While Little Palm has been around for many years (Former US President Harry Truman and his wife Bess were frequent visitors), it was devastated by Hurricane Irma in 2017 and had remained closed since. This 2020, it officially re-opened its doors with exciting additions and changes.
British West Indies aesthetics make up the interiors of the bungalow suites (there are 15 bungalows, each with two suites, so a total of 30 suites)– each personalized with guests’ last names–and The Great Room (the *only* place with a TV in the island). There is a zen garden, cellphones are discouraged in public areas, and it is only accessible by boat or sea plane, making it the perfect place to disconnect, relax and recharge.
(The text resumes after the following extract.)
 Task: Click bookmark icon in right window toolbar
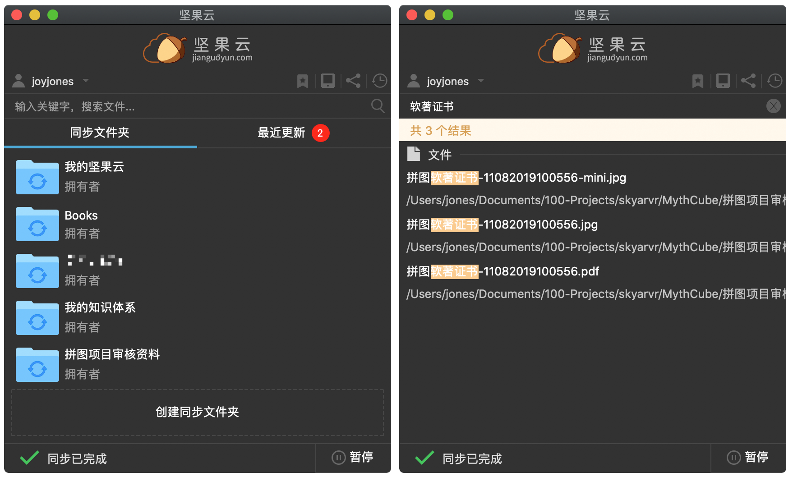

THE DINING ROOM AT LITTLE PALM
It’s rare to visit an island resort just for its food. Usually, it’s supplement to a getaway, and to be honest, often, generic. But at Little Palm Island, newly appointed executive chef Danny Ganem’s brand of Contemporary Florida Cuisine is enough reason to make the trip to the lower Florida Keys. Danny previously trained at Martin Berasategui and Mugaritz in San Sebastian, Spain—before returning to his native Miami where he worked at The Raleigh Hotel, and later on, The Betsy Hotel as executive chef.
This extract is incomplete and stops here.